Beim Umzug in dieses wunderschöne Domizil, war mein Kleiderschrank leider die Treppe runtergerutscht. Danach ließen sich die Türen nicht mehr schließen und er hatte ziemlich Schlagseite. Passte so auf jeden Fall besser zum Ambiente.
Ach so, ja, der 1. Mai. 
Damals hatte mich die S.D.A.J. frisch rekrutiert. Dort lernte ich eine meiner großen Lieben kennen. Die damalige Gruppenleiterin, Sabine, war mit ihrem Freund häufig am Wochenende in meiner Muffbude. Ich war ziemlich privilegiert, als Einzige meiner FOS-Klasse mit einer eigenen Wohnung. Mit dem Freund irgendwo mal übernachten zu können hatte eine hohe Priorität damals.
Jedenfalls hatten wir auf der letzten Sitzung beschlossen, dass wir natürlich alle gemeinsam am 1. Mai auf die Demo gehen würden. Mein Freund und ich hatten das auch wirklich vor. Doch als es soweit war, ließ uns mein Bett, eine kleine grüne Klappcouch, nicht los und wir waren gezwungen drin liegen zu bleiben, bis es für die Demo leider schon viel zu spät war.

Die Folgen: meine Freundin, Klassenkameradin und Gruppenleiterin rügte uns höchst öffentlich bei der nächsten Gruppensitzung und hat mir privat ganz ernsthaft die Freundschaft gekündigt.
Ich bin ziemlich davon überzeugt, dass dies neben politischen Unvereinbarkeiten, der wirkliche Grund für meinen Austritt zwei Monate später war.
Meine darauf folgende Beteiligung an Demos am 1. Mai, dann in Berlin, waren eher Demonstrationen eines hedonistischen Lebensgefühls. 
Auf dem Bürgersteig vor einer Ladenwohnung sitzend, mit Freunden und Bekannten die kamen, ein Bier tranken und weiter gingen, um andere ähnlich demonstrierende Menschen zu treffen, war meine Art dem 1. Mai zu begegnen.
Zu Demos ging ich nur noch wenn es wirklich wichtig war. Aber das ist ein anderes Thema.....

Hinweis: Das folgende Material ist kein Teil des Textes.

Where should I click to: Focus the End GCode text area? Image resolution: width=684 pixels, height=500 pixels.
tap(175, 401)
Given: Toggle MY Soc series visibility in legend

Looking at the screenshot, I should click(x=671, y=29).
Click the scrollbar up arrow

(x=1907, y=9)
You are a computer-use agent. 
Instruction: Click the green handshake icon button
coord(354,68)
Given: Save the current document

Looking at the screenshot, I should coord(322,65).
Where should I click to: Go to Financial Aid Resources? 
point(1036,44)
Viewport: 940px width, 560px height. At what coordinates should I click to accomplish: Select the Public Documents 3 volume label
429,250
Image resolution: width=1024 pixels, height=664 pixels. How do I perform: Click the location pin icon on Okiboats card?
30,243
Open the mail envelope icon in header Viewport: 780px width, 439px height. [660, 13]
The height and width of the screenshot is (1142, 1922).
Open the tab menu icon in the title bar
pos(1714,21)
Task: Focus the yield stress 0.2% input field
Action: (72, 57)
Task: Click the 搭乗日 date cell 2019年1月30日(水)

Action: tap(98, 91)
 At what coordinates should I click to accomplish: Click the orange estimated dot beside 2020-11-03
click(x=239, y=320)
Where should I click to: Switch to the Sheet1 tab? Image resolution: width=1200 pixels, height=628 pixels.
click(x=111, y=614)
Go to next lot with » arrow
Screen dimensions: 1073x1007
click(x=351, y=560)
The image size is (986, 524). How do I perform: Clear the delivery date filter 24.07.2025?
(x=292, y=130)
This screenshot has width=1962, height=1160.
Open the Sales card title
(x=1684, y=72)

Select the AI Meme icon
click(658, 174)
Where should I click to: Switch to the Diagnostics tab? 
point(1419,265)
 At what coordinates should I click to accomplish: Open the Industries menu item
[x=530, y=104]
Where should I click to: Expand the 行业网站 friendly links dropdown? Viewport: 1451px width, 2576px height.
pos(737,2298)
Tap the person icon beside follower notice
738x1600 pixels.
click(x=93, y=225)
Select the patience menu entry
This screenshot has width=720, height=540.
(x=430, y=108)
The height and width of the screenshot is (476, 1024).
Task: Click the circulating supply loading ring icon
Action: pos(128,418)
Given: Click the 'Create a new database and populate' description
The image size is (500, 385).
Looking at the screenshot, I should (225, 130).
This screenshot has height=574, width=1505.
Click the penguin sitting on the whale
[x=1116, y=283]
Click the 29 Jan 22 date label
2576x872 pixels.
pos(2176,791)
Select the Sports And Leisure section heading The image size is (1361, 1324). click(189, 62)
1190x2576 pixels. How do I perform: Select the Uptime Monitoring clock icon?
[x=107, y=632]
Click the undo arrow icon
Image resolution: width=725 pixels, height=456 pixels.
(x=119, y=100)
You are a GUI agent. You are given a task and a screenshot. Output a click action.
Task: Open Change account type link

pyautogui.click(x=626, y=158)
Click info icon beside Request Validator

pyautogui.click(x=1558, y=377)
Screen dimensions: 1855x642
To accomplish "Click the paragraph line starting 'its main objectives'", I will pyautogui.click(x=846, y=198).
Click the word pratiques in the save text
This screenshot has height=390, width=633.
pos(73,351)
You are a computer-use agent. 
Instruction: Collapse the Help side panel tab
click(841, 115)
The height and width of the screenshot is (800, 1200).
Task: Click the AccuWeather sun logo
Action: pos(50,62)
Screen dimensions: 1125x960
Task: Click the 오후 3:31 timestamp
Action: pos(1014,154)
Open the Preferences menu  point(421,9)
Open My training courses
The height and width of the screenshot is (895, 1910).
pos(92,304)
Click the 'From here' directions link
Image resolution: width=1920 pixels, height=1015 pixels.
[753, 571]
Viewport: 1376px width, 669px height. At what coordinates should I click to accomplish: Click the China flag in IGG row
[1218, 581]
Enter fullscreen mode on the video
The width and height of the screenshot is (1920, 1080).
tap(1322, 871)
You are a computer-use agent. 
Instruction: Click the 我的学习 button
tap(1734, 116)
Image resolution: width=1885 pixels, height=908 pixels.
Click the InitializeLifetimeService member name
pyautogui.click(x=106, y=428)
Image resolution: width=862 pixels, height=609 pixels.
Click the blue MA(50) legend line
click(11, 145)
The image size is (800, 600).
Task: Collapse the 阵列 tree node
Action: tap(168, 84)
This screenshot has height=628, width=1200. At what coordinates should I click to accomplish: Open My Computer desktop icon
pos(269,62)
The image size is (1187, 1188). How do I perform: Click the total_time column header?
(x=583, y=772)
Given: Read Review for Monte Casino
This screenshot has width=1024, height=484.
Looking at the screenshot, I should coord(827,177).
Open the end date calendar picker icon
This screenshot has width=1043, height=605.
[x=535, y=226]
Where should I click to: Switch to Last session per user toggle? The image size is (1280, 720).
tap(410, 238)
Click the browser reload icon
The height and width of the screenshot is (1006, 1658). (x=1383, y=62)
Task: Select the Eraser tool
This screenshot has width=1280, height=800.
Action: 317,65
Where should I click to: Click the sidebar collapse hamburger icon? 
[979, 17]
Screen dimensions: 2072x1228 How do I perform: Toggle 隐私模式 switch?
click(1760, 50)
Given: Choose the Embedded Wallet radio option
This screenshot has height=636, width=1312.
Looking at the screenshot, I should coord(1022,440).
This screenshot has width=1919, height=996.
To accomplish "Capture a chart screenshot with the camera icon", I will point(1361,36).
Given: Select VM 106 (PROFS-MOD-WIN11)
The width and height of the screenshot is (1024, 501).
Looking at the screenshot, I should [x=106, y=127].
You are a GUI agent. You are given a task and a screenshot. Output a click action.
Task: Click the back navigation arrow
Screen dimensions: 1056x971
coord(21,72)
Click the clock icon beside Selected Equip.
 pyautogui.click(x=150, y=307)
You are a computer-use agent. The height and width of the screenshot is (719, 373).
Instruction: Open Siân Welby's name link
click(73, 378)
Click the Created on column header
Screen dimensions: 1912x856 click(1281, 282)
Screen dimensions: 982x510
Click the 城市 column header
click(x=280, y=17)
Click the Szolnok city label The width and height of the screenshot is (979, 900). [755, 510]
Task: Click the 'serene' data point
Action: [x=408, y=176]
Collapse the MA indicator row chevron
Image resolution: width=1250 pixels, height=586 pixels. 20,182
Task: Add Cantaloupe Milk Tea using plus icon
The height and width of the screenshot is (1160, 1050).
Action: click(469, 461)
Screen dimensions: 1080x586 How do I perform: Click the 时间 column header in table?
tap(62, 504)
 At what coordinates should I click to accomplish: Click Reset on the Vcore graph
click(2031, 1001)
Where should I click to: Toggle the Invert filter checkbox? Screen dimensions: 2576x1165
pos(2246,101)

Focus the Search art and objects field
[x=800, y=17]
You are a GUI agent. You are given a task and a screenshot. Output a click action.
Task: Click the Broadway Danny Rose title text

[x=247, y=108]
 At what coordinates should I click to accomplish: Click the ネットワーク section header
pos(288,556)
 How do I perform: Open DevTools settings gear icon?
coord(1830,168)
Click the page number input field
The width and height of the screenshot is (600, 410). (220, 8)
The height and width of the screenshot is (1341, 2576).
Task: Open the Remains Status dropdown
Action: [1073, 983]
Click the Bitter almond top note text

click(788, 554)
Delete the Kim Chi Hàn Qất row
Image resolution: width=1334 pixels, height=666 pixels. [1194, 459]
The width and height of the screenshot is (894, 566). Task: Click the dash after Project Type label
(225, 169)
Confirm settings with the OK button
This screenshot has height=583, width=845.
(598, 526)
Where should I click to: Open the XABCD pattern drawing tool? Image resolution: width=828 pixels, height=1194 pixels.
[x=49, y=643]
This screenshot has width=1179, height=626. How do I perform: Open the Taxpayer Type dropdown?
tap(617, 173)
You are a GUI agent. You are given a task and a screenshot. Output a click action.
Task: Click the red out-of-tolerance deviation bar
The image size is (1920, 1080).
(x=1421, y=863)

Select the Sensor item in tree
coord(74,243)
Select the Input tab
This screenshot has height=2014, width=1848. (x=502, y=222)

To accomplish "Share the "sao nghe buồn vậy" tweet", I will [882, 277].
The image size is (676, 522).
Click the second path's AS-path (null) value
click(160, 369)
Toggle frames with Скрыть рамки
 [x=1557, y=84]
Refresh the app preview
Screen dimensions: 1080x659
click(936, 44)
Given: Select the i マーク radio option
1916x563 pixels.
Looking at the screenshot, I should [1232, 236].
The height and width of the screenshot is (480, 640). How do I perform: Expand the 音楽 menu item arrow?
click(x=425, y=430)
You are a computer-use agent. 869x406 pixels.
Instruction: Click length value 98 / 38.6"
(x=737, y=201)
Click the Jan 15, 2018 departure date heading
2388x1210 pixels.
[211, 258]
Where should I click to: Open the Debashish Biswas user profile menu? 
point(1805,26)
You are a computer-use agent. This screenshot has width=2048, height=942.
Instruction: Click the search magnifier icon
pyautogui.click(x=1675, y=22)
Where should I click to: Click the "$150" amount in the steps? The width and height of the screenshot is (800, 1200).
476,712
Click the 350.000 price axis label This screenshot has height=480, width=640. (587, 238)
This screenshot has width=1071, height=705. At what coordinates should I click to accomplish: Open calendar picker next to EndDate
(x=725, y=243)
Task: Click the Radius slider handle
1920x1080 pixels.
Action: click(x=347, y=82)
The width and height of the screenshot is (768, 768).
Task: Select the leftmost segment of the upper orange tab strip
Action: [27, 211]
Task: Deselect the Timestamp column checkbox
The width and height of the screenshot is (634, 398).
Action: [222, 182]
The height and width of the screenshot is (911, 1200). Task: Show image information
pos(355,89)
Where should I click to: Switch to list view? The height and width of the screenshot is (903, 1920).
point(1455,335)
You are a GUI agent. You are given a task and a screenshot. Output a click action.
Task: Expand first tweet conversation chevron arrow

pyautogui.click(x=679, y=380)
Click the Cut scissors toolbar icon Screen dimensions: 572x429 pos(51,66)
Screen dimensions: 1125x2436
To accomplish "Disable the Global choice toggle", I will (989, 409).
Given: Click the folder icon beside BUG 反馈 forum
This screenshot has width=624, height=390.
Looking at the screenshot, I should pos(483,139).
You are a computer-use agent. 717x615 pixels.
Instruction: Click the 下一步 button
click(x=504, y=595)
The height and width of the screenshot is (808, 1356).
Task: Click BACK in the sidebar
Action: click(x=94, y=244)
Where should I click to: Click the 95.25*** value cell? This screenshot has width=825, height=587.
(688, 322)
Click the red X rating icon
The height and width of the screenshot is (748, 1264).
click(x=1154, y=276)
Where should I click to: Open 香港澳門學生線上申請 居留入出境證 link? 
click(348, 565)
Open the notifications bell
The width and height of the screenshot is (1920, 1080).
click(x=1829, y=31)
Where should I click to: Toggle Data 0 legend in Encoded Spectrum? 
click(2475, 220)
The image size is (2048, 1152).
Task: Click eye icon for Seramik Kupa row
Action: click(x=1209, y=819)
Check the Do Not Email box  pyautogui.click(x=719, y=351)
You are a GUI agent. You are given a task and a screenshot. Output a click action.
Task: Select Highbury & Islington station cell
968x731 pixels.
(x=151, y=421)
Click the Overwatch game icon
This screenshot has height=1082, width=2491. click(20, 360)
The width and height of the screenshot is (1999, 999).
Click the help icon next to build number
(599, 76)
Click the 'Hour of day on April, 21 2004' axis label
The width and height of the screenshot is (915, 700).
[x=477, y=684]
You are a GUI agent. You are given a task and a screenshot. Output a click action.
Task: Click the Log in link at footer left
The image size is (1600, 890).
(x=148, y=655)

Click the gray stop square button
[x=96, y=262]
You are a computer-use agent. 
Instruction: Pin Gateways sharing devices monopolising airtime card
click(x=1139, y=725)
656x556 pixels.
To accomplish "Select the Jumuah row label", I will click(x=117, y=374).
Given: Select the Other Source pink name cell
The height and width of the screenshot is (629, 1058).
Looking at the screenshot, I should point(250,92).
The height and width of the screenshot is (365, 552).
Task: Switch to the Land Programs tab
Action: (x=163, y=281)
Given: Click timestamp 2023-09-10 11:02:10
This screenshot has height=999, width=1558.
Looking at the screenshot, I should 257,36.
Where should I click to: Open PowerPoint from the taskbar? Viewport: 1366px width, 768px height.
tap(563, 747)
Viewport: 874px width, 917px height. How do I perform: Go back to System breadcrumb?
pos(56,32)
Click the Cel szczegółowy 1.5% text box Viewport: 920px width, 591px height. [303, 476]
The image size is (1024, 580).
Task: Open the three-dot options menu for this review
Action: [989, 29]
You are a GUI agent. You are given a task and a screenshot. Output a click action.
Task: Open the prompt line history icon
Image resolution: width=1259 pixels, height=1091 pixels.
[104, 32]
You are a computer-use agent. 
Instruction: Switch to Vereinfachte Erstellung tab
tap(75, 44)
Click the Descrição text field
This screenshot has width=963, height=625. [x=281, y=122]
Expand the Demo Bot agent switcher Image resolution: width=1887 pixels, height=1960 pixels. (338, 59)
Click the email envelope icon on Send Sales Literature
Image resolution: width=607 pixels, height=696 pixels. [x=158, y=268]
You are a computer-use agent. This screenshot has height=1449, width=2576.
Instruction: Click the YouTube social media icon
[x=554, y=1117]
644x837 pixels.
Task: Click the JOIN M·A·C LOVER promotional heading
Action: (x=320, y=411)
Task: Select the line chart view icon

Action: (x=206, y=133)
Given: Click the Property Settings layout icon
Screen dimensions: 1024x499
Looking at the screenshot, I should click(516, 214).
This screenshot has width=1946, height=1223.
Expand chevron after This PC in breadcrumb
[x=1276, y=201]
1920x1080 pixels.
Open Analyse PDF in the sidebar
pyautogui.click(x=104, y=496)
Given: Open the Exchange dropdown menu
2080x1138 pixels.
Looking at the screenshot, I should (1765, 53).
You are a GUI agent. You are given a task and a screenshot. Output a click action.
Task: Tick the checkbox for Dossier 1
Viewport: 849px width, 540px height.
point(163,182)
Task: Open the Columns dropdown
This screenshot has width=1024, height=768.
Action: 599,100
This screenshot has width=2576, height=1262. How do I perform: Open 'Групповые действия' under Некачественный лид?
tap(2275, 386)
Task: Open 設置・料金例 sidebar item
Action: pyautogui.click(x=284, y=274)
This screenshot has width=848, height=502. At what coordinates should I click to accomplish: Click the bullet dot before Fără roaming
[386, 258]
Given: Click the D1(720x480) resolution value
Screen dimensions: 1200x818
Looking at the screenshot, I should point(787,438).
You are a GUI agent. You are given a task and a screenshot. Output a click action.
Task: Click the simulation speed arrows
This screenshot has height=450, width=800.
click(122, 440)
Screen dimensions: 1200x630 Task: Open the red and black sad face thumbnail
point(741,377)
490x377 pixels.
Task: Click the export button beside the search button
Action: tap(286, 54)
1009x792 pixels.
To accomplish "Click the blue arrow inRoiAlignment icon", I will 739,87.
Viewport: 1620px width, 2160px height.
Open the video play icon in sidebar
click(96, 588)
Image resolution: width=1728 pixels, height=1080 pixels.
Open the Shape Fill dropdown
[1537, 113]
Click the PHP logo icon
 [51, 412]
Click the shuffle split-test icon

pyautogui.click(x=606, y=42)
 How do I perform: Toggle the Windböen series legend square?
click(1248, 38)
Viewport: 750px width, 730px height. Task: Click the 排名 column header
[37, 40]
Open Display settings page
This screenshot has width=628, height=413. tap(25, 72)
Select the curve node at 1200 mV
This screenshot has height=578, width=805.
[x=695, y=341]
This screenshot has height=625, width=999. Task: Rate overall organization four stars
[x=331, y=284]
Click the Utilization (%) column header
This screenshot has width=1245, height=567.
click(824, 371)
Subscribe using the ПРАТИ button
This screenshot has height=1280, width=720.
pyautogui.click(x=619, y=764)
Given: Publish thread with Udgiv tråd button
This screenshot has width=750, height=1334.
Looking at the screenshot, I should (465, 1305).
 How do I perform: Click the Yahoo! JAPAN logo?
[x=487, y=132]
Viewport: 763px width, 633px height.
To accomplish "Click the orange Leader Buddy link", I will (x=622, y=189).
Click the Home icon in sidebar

Heute befinde ich mich zum 1. Mai im Garten und vertikutiere. Für die Stadtbewohner, die nicht wissen was das ist; man sorgt mit einer Art Mini-Fräse dafür dass der Rasen vom Moos befreit wird und wieder Luft hat um Gras wachsen zu lassen. Da ich einen Garten mit sehr viel Rasenfläche und viel Schatten habe, sind die Berge an Moos an einem Tag alleine nicht zu bewältigen. So freue ich mich über den zusätzlichen freien Tag, um das endlich erledigt zu kriegen.
Hier auf dem Land ist es ja eh ruhig, doch am 1. Mai kann man ausser den zwitschernden Vögeln eigentlich gar nichts hören. Die Menschen im Dorf schlafen alle ihren Rausch vom Tanz in den Mai aus.
Politisch passiert hier am 1. Mai rein gar nichts. Niemand ist mir böse dafür das ich irgendwo nicht war. Doch leider gibt es auch nichts mehr was mich ans Bett fesselt dass als Entschuldigung herhalten könnte.....




»das bett hat es satt jetzt schickt es zur drogerie ein pfund klebstoff von der guten sorte zu holen wäscht sein tuch stärkt es mit klebstoff am morgen klebt der schlafende wie ein toller maikäfer im lakenleim läßt alles sein bleibt daheim« Jörg Burkhard


oder auch:



"WHEN I WAS YOUNGER, SO MUCH YOUNGER THAN TODAY,
I NEVER NEEDED ANYBODY'S HELP IN ANY WAY.
BUT NOW THESE DAYS ARE GONE, I'M NOT SO SELF ASSURED,
NOW I FIND I'VE CHANGED MY MIND I'VE OPENED UP THE DOORS."